_Activity_: From the line containing "This screenshot has" through the last line, print the records exactly and nothing else.

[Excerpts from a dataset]

:::

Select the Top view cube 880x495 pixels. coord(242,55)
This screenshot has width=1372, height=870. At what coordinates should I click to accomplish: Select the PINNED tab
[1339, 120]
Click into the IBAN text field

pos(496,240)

:::

_Answer to the exercise_:
This screenshot has width=1372, height=870. At what coordinates should I click to accomplish: Select the PINNED tab
[1339, 120]
Click into the IBAN text field

pos(496,240)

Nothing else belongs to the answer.